Just then Colonel Anderson approached. He and Bodemeyer knew each other by sight already. Benedict now formally introduced them. The colonel had already glanced at his newspaper.

"Do you know," said he, "that although the doctor pronounced the wound of no consequence, young Blind nevertheless died early this morning? A Hanoverian officer come from Berlin says that about four o'clock a man wrapped in a large cloak and wearing a large shady hat which concealed his face, arrived at the prison provided with a permission to see the prisoner, and was taken to his cell. Blind had been put into a strait waistcoat and no one knows what passed between them, but when his cell was inspected at eight o'clock he was dead. The doctor says he must have been dead nearly four hours, so that he must have died about the time this mysterious visitor left him."

"Is this official news?" enquired Bodemeyer. "As editor of a Government paper I am bound to accept only official information.

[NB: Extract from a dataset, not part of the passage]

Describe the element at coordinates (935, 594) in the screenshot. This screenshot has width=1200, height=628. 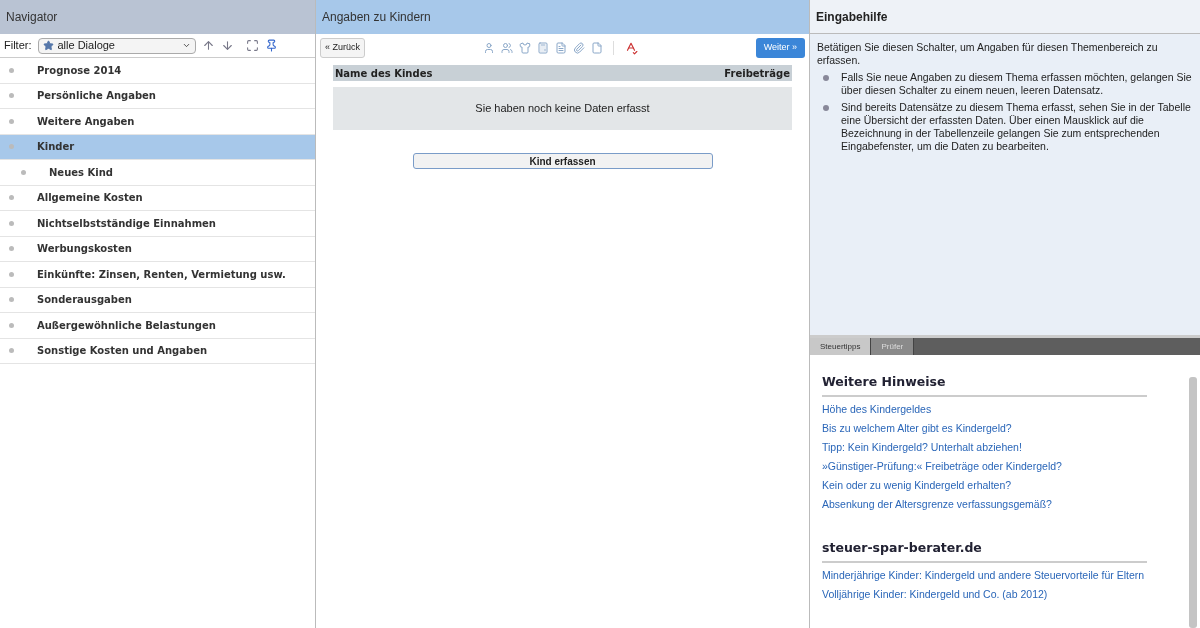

Let us see what the 'Kreuz Zeitung' has to say."

They withdrew to the room assigned to them, and the Hanoverian editor proceeded to examine the Berlin newspaper. The first paragraph of consequence stated:

"We are assured that the king's warrant decreeing the dissolution of the Lower Chamber will be officially published to-morrow."

"Come," said the colonel, "that is of some importance."

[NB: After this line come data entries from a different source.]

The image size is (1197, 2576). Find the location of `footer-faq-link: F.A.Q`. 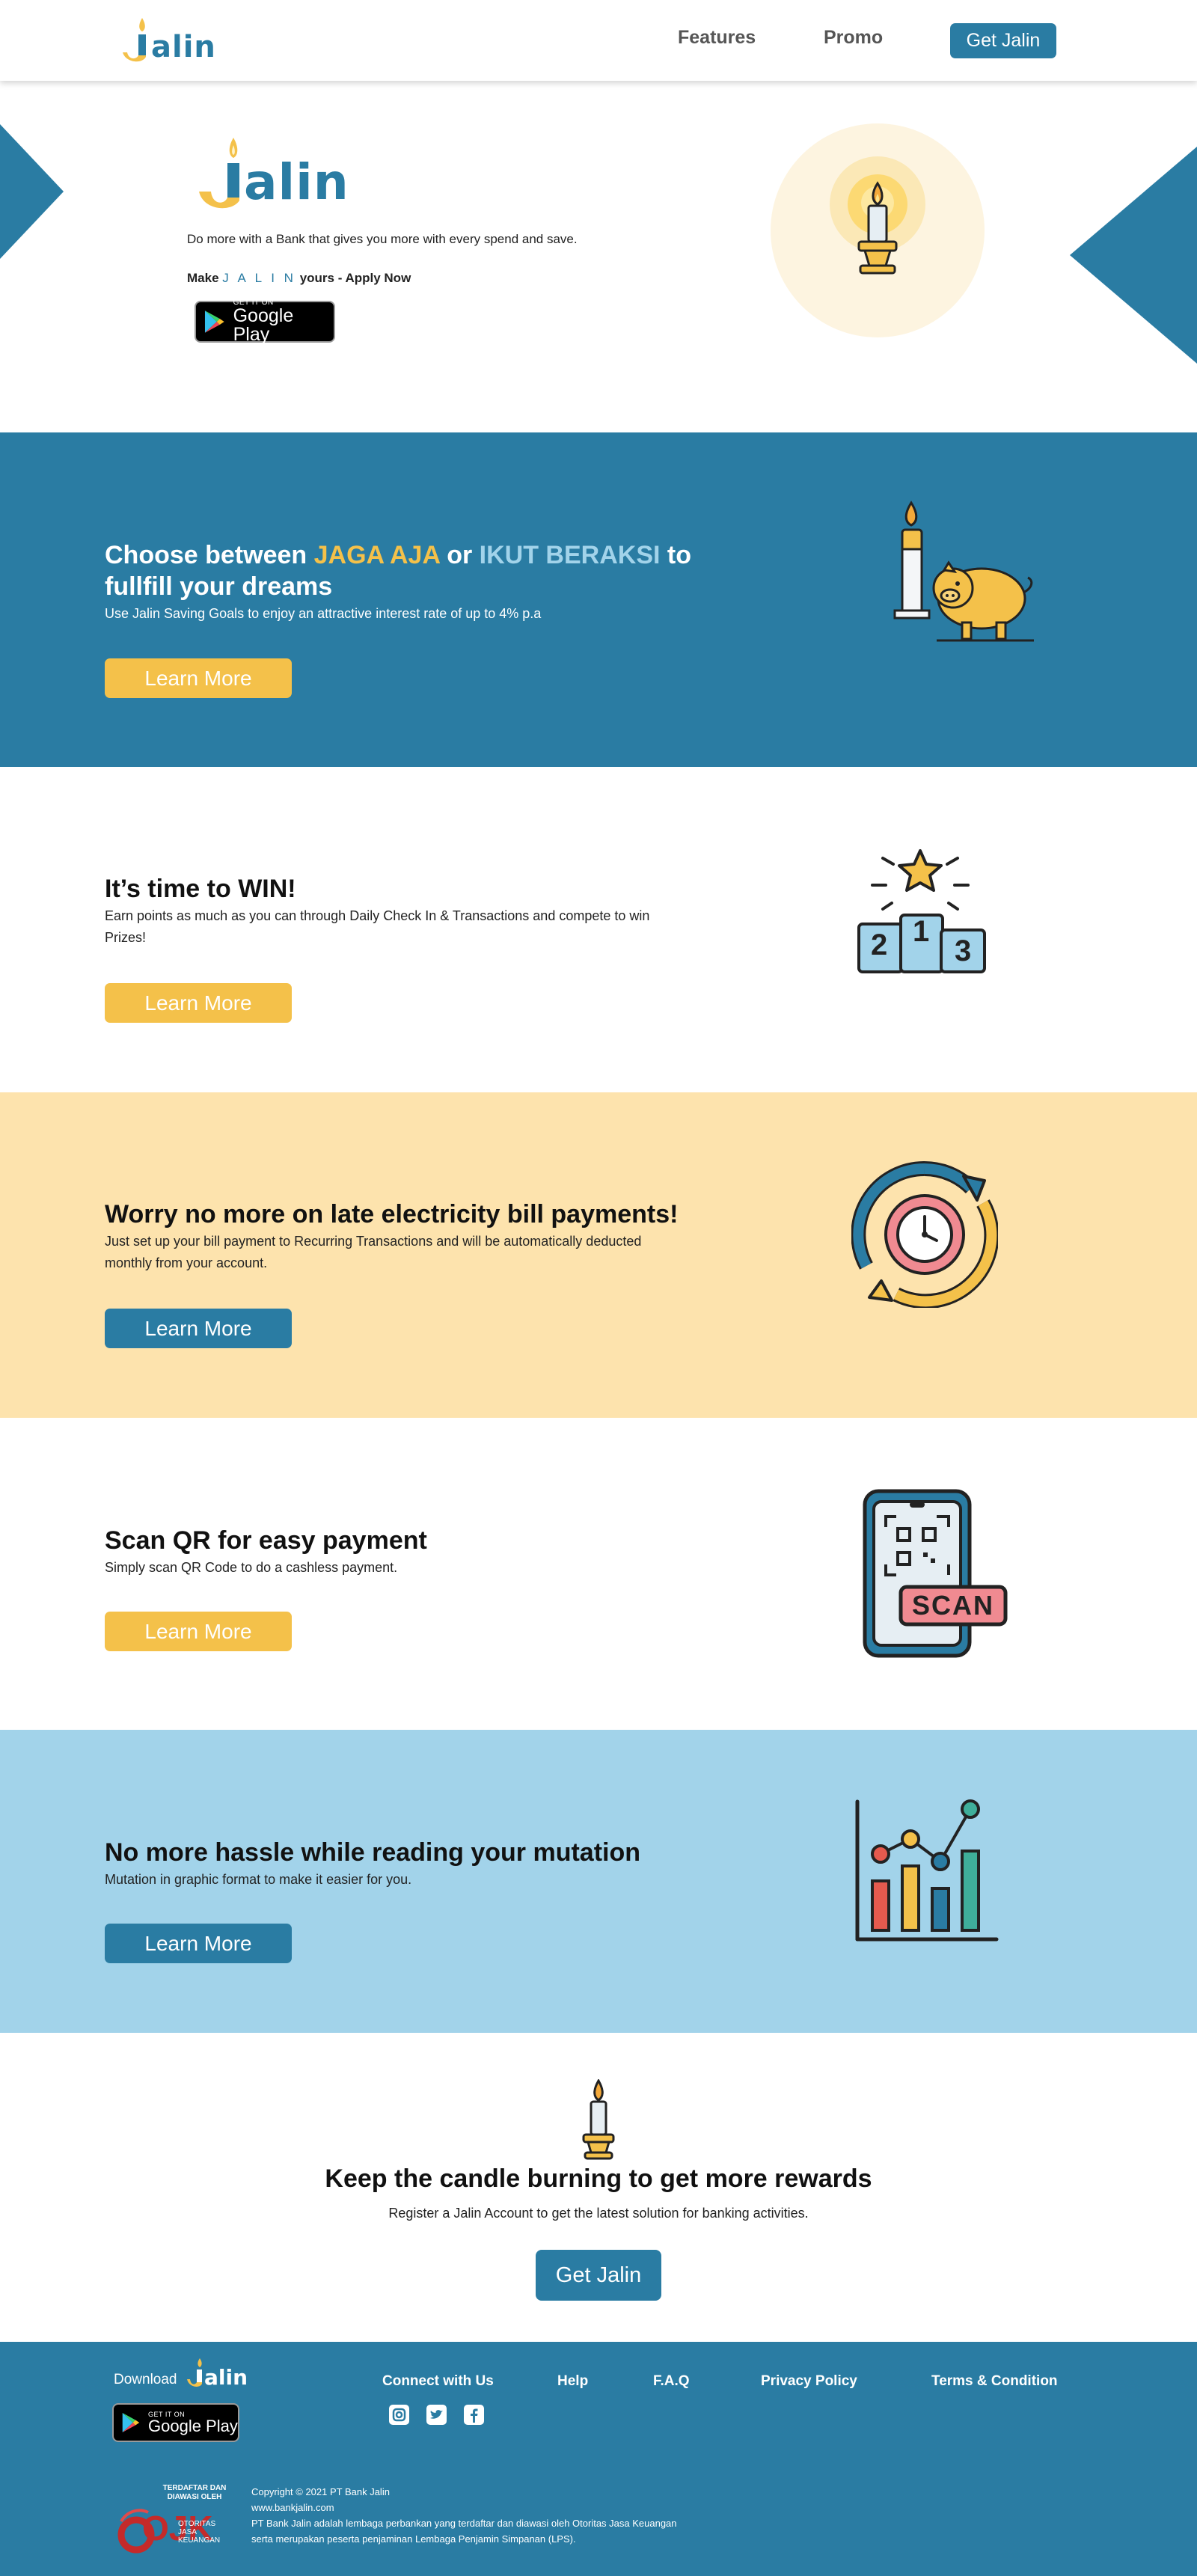

footer-faq-link: F.A.Q is located at coordinates (672, 2382).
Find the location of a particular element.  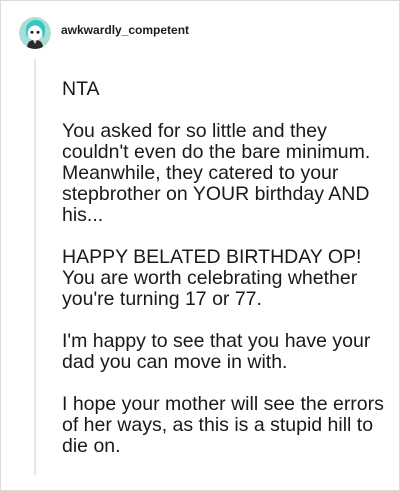

comment-paragraph: NTA is located at coordinates (81, 89).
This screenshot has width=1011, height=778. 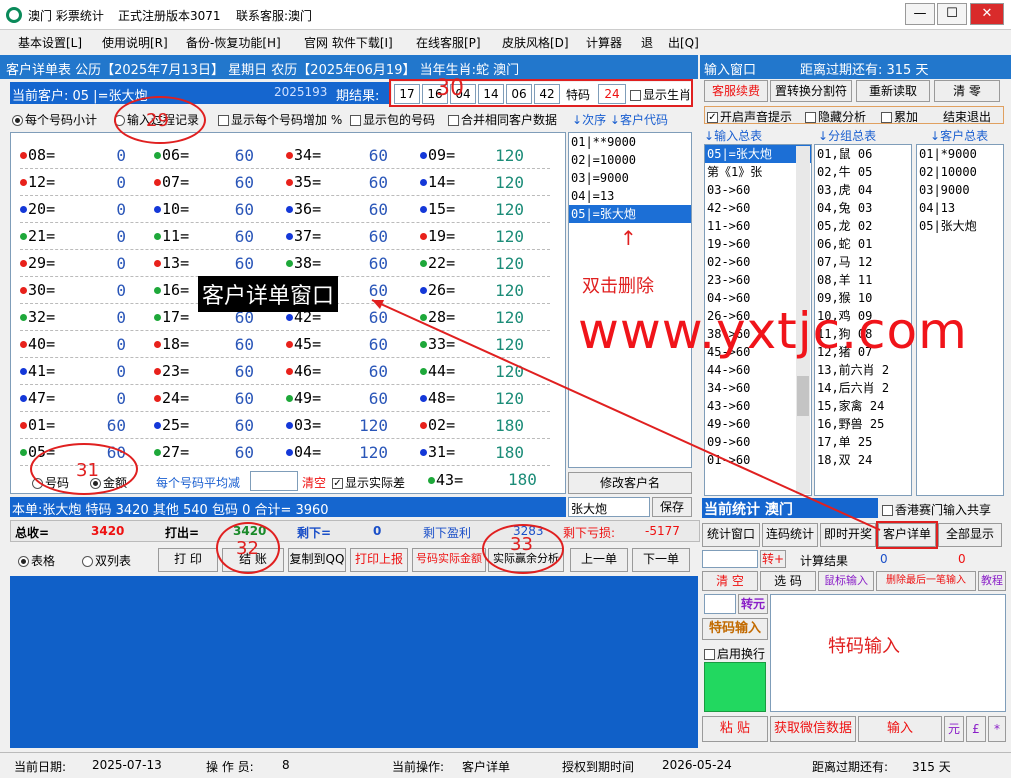 What do you see at coordinates (314, 482) in the screenshot?
I see `clear-avg-button: 清空` at bounding box center [314, 482].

"Wait a moment; there is something more."

"It is also announced that a decree ordering the mobilization of the Landwehr will be officially published the day after to-morrow."

"That is enough," observed the colonel, "we know now that the minister wins all along the line and that war will be declared in less than a fortnight. Let us have the general news. We know all we want to know of the political. Only, first, on which side will Hanover be?"

"There is no doubt about that," replied Bodemeyer. "Hanover is bound to adhere to the Confederation."